Learning trail of Bipin Oli

My oil paintings

Concurrent quicksort algorithm with custom thread pool in C++

02 Nov 2025

While reading C++ Concurrency in Action, I got the idea of implementing a concurrent version of the quicksort algorithm. My plan was to create a pool of worker threads and use them to concurrently execute the recursive subtasks of the sort. This is my implementation on GitHub. In this post, I want to document the idea and share my general thought process.

Step 1: Sequential quicksort algorithm

Link to the sequential implementation

The quicksort algorithm sorts numbers using the divide-and-conquer strategy. The idea is to choose a number in the array as a pivot and arrange the elements so that the numbers less than the pivot are on the left and the greater ones are on the right, thereby fixing the pivot’s final position in the array. After this, the subarrays on the left and right can follow the same process.

I realized I had never actually implemented quicksort before, and I was too proud to look up any examples, so it took me some time to figure out a good in-place solution for rearranging the numbers around the pivot. After testing the implementation with randomly generated arrays, I was satisfied with the results and moved on to the concurrent version.

Step 2: Concurrent quicksort algorithm

Link to the concurrent implementation

The quicksort algorithm has a recursive structure like this:

sort: [n,n,n,n,n,n,n]
- choose pivot p & arrange numbers around it [s,s,s,p,p,b,b]
- sort smaller [s,s,s]
- sort bigger [b,b]

This shows the tail-recursive nature of the algorithm. After the arrangement step, the positions of the pivot elements are final. Therefore, we don’t need to know the results of the sub-tasks.

Worker system

So, the idea is quite simple. Let’s set up a pool of worker threads. Each worker will fetch a task from the task queue. A task contains a reference to an array, along with the start and end indices to sort in place. The worker selects a pivot and arranges the numbers around it. After that, it creates the necessary sub-tasks and submits them back to the task queue, where they can be picked up by any available worker. In this way, multiple workers can concurrently sort different parts of the array. Since there’s no interdependency, we can even apply this to multiple arrays at once, i.e. a batch of arrays.

* * * * * * * * *

> STATED GOAL 1:
Answer these questions about the concurrent quicksort post:
(a) Which book gave the idea for the concurrent version?
(b) How was the sequential implementation tested?
(c) What does a task in the worker system contain?
> STATED GOAL 2: Pick up the concurrent quicksort post after its final sentence and keep writing it.

> INFORMATION PROVIDED:
* * * * * * * * *

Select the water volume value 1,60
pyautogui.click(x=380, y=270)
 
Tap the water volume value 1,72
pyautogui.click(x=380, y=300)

* * * * * * * * *

> EXERCISE RESULT 1:
(a) C++ Concurrency in Action.
(b) With randomly generated arrays.
(c) A reference to an array, along with the start and end indices to sort in place.

> EXERCISE RESULT 2:
Knowing when sort has finished

It’s important to know when the sorting process has completed. Since each worker only handles a portion of the array, it doesn’t have enough information on its own to determine whether all sub-tasks are finished. To manage this, we maintain a count of all in-progress sub-tasks. Whenever a task is subdivided, the worker increments an atomic counter to reflect the creation of new sub-tasks. When there are no further sub-tasks to divide and the pivoting is complete, the worker decrements the in-progress counter and notifies the main thread. The main thread waits for this notification and checks the counter to determine whether all sub-tasks have finished.

Note that this counter-based scheme works because we don’t need to maintain a stack of sub-task statuses, thanks to the tail-recursive nature of the algorithm.

Step 3: Validation

I wanted to roughly validate that the concurrent implementation was working. To do this, I created a sufficiently large batch of arrays so that the thread overhead would be justified, and I could observe whether the concurrent version actually took less time. I generated a random batch of sort tasks and measured the execution time for each.

boli@Bipins-MBP quick_sort % ./build/main
main(62428,0x109480600) malloc: nano zone abandoned due to inability to preallocate reserved vm space.
Sequential quicksort test passed!
Concurrent quicksort test passed!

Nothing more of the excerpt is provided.